(The records)

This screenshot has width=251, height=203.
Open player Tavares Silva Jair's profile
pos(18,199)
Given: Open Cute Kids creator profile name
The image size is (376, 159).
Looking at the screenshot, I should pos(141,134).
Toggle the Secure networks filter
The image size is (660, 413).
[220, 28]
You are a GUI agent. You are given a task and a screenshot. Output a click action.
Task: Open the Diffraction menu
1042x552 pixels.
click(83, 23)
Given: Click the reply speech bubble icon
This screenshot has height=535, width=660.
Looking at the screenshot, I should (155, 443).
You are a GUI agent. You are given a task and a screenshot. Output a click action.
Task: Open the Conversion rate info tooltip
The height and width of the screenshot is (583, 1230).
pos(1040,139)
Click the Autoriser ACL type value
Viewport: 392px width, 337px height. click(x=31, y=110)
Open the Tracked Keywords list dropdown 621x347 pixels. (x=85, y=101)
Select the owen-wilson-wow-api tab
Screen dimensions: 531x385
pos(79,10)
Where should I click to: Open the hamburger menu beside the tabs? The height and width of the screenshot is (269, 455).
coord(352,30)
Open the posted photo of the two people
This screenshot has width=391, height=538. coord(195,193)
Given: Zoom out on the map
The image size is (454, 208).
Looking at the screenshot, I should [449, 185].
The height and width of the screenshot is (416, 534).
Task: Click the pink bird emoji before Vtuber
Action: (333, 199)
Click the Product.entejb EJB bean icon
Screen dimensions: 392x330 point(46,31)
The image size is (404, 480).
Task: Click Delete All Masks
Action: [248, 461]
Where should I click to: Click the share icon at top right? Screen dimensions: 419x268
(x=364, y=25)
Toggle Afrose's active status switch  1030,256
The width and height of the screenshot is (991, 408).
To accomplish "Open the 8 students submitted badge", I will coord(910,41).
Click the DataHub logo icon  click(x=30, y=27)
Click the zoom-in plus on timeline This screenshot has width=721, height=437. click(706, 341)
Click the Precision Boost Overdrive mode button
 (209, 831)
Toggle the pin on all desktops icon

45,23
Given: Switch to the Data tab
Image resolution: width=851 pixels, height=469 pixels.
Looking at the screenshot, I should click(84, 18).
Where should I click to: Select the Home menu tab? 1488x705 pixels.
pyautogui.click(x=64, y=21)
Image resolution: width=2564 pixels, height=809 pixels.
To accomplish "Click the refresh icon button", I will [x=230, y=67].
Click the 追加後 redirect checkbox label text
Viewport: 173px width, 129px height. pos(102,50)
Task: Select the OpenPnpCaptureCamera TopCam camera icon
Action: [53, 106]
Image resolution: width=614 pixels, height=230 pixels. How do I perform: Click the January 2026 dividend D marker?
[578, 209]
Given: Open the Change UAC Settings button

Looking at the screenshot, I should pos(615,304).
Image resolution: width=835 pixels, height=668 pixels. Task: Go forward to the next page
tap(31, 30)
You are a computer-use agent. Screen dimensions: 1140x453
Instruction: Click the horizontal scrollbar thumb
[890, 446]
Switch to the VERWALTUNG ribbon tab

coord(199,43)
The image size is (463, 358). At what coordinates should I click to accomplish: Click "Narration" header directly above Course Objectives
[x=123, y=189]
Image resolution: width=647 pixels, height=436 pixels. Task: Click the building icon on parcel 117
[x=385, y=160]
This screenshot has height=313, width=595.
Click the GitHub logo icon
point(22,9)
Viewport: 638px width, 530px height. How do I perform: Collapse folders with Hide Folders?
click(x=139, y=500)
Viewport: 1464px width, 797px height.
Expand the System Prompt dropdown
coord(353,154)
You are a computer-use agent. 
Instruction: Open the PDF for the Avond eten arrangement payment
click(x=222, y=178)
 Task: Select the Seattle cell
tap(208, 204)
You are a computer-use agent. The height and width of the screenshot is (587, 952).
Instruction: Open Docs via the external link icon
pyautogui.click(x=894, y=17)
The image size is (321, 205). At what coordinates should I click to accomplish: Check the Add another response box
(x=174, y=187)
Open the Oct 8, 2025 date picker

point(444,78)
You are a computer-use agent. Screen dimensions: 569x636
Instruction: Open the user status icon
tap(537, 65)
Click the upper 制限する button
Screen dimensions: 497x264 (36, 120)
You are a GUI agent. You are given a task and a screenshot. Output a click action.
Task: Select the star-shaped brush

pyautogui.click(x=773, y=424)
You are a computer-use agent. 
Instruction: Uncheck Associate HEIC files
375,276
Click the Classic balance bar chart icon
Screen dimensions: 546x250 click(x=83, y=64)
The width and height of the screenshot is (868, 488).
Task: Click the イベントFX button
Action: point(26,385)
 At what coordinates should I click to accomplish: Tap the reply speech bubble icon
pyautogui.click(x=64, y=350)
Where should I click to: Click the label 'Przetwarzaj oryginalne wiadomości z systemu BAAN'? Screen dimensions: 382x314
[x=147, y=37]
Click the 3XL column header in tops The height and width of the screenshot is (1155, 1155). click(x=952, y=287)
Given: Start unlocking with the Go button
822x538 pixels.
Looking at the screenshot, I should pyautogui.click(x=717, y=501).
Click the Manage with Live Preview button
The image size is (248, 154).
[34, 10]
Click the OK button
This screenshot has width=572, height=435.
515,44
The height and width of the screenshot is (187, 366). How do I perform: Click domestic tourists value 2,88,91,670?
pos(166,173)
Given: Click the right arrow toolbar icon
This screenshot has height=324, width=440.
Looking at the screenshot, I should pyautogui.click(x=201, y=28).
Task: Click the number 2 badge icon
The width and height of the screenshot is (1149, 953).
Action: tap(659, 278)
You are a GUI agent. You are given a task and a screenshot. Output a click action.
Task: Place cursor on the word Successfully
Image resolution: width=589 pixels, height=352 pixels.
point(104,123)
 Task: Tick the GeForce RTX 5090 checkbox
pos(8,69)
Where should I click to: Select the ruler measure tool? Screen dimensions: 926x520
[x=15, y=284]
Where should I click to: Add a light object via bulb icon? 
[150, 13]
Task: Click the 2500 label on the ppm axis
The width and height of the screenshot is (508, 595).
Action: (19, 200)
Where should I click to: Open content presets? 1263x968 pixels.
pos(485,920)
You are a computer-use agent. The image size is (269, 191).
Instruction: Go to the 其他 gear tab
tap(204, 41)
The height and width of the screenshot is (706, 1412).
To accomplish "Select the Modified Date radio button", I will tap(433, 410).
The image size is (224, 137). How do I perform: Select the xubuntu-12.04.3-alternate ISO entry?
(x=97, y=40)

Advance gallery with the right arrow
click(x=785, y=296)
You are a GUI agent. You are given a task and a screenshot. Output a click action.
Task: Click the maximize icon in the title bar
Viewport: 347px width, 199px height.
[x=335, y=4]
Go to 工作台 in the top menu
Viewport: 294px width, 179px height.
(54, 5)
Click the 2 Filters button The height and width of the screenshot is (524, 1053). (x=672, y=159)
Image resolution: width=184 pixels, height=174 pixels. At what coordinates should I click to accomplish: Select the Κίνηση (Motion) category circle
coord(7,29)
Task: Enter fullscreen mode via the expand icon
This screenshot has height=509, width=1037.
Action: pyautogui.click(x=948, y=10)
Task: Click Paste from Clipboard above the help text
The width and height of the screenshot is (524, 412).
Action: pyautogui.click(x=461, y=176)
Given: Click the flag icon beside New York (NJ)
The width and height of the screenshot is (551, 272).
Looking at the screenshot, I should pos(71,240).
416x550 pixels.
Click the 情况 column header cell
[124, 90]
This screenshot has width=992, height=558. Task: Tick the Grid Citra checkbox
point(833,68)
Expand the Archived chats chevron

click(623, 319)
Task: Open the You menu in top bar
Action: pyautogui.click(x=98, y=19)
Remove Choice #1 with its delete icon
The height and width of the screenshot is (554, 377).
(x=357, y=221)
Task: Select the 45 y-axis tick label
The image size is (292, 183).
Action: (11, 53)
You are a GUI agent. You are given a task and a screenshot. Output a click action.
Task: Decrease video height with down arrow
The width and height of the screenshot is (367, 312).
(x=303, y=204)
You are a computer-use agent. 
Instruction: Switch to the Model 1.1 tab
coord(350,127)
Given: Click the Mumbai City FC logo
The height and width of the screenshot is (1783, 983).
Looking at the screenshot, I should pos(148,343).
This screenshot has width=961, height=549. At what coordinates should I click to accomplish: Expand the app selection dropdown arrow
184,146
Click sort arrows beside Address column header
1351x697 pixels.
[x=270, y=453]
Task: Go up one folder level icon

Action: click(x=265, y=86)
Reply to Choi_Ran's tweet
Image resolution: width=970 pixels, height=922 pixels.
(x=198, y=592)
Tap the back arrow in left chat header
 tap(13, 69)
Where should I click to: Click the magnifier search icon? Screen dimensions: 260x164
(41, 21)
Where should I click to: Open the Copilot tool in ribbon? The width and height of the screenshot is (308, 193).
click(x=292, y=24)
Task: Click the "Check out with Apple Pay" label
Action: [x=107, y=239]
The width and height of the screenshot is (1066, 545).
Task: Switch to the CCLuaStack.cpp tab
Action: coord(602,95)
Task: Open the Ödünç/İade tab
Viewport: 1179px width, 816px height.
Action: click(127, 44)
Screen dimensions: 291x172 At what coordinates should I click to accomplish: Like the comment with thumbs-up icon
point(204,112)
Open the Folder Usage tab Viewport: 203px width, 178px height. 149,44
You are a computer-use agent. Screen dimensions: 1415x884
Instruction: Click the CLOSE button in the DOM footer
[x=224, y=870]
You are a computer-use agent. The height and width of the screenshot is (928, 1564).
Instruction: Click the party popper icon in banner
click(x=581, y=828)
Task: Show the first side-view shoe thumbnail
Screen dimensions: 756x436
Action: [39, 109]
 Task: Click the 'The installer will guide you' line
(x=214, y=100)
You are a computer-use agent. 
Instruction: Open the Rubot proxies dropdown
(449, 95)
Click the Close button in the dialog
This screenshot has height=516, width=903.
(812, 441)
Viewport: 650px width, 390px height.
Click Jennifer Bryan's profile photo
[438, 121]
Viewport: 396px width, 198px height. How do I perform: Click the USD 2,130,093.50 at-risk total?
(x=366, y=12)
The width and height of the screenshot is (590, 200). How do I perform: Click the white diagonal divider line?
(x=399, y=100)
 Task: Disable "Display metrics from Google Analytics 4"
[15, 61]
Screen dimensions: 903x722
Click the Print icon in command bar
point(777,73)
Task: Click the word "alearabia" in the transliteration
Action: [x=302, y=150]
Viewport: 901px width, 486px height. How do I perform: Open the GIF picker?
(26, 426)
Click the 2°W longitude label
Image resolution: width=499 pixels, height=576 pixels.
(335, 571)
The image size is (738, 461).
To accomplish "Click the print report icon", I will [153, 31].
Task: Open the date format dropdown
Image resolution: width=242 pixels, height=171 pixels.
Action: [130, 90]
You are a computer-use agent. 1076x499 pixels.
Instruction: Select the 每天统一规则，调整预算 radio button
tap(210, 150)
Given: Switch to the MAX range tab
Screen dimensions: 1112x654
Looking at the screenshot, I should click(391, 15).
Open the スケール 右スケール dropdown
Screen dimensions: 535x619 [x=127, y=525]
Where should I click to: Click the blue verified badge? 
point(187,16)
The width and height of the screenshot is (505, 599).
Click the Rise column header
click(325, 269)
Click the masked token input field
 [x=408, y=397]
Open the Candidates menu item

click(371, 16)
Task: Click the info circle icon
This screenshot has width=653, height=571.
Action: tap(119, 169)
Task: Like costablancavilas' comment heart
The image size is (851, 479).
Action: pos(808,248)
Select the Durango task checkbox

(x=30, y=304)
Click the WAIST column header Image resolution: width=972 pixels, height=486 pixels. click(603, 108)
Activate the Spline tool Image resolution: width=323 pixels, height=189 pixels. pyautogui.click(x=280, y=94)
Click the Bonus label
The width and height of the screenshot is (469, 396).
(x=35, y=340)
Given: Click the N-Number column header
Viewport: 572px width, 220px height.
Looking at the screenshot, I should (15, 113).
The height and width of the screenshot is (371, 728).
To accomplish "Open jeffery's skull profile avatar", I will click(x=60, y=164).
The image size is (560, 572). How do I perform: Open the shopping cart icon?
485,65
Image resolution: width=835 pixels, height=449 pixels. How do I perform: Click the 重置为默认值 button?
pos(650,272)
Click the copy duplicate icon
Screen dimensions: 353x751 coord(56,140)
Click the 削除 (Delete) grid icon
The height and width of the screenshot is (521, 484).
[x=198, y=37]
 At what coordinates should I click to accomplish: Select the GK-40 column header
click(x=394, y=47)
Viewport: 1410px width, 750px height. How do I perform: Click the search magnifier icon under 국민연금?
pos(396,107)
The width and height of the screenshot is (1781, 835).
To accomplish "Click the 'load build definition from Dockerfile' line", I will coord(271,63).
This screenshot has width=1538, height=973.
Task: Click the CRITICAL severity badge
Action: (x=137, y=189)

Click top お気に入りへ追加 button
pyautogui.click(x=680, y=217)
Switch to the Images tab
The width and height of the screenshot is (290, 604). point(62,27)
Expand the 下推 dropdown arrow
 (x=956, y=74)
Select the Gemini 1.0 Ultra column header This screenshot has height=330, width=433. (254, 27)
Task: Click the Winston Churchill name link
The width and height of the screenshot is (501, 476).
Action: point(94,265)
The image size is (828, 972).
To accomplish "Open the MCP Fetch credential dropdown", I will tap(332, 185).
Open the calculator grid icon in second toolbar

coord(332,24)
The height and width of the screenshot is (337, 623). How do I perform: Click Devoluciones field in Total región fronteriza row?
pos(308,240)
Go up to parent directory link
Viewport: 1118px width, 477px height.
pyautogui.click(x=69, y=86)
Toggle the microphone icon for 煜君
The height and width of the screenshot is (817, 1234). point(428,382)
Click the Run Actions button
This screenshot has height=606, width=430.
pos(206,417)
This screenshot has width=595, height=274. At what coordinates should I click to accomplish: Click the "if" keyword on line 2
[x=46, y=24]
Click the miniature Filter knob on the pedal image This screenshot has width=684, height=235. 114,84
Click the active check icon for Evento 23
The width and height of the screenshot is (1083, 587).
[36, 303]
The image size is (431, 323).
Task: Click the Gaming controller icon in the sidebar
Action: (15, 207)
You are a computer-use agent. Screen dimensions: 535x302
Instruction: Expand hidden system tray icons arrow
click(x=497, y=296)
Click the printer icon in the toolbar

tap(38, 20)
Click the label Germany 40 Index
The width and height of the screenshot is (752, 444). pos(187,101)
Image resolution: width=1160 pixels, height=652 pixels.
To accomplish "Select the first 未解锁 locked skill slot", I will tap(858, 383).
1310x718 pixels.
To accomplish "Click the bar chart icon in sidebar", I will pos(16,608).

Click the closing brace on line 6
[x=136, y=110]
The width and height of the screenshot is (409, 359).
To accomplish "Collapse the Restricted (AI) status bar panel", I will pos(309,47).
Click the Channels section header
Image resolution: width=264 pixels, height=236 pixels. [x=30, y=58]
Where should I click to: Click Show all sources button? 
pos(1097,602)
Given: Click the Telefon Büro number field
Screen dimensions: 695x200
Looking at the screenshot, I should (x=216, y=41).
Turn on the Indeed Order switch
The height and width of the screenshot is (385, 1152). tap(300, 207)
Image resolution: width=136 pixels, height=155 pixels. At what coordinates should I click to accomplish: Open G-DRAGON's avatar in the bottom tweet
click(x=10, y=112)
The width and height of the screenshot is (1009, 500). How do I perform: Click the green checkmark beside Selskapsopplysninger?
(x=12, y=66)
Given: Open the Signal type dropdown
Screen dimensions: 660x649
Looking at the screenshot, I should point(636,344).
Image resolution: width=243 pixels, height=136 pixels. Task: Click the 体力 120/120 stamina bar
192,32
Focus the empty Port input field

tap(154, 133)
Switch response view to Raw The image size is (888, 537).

(End The records)

Above are the records. Print exactly, and only, the lines from the line with "Where should I click to: Open the Copilot" to the line with "Screen dimensions: 903x722", both inclusive.

Where should I click to: Open the Copilot tool in ribbon? The width and height of the screenshot is (308, 193).
click(x=292, y=24)
Task: Click the "Check out with Apple Pay" label
Action: [x=107, y=239]
The width and height of the screenshot is (1066, 545).
Task: Switch to the CCLuaStack.cpp tab
Action: coord(602,95)
Task: Open the Ödünç/İade tab
Viewport: 1179px width, 816px height.
Action: click(127, 44)
Screen dimensions: 291x172 At what coordinates should I click to accomplish: Like the comment with thumbs-up icon
point(204,112)
Open the Folder Usage tab Viewport: 203px width, 178px height. 149,44
You are a computer-use agent. Screen dimensions: 1415x884
Instruction: Click the CLOSE button in the DOM footer
[x=224, y=870]
You are a computer-use agent. The height and width of the screenshot is (928, 1564).
Instruction: Click the party popper icon in banner
click(x=581, y=828)
Task: Show the first side-view shoe thumbnail
Screen dimensions: 756x436
Action: [39, 109]
 Task: Click the 'The installer will guide you' line
(x=214, y=100)
You are a computer-use agent. 
Instruction: Open the Rubot proxies dropdown
(449, 95)
Click the Close button in the dialog
This screenshot has height=516, width=903.
(812, 441)
Viewport: 650px width, 390px height.
Click Jennifer Bryan's profile photo
[438, 121]
Viewport: 396px width, 198px height. How do I perform: Click the USD 2,130,093.50 at-risk total?
(x=366, y=12)
The width and height of the screenshot is (590, 200). How do I perform: Click the white diagonal divider line?
(x=399, y=100)
 Task: Disable "Display metrics from Google Analytics 4"
[15, 61]
Screen dimensions: 903x722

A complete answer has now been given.